**OBJECTIVE**
Copy out the lines from the one containing "Where should I click to: Select" through the one containing "tap(485, 374)", without changing anything.

**RECORDED DATA**
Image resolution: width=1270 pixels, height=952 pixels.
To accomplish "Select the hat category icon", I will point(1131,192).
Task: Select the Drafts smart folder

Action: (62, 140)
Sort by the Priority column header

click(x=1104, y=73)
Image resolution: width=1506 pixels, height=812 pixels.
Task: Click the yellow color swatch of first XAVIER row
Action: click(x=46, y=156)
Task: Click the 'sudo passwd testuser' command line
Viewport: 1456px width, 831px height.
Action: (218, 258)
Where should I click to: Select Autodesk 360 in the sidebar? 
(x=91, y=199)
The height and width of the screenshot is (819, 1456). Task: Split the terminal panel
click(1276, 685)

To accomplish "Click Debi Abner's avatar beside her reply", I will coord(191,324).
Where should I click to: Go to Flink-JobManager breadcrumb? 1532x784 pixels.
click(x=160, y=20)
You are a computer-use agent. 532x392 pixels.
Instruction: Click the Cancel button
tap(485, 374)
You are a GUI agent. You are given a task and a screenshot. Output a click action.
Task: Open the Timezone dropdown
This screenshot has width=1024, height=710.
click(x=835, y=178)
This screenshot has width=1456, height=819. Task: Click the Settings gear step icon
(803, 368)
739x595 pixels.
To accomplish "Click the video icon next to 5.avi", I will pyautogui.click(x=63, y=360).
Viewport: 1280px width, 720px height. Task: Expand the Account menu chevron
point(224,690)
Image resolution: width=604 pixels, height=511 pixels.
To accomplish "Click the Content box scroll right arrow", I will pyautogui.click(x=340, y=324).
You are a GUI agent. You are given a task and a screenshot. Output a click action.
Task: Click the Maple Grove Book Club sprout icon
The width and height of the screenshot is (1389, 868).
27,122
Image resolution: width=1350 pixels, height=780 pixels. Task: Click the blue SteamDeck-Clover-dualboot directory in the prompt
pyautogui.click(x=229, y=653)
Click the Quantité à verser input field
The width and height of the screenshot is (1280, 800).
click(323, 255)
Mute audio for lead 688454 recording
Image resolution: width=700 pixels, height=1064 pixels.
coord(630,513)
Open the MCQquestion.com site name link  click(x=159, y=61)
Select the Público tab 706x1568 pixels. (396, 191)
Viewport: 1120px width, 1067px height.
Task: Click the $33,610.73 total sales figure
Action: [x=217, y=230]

**WRITTEN REPLY**
Where should I click to: Select Autodesk 360 in the sidebar? 
(x=91, y=199)
The height and width of the screenshot is (819, 1456). Task: Split the terminal panel
click(1276, 685)

To accomplish "Click Debi Abner's avatar beside her reply", I will coord(191,324).
Where should I click to: Go to Flink-JobManager breadcrumb? 1532x784 pixels.
click(x=160, y=20)
You are a computer-use agent. 532x392 pixels.
Instruction: Click the Cancel button
tap(485, 374)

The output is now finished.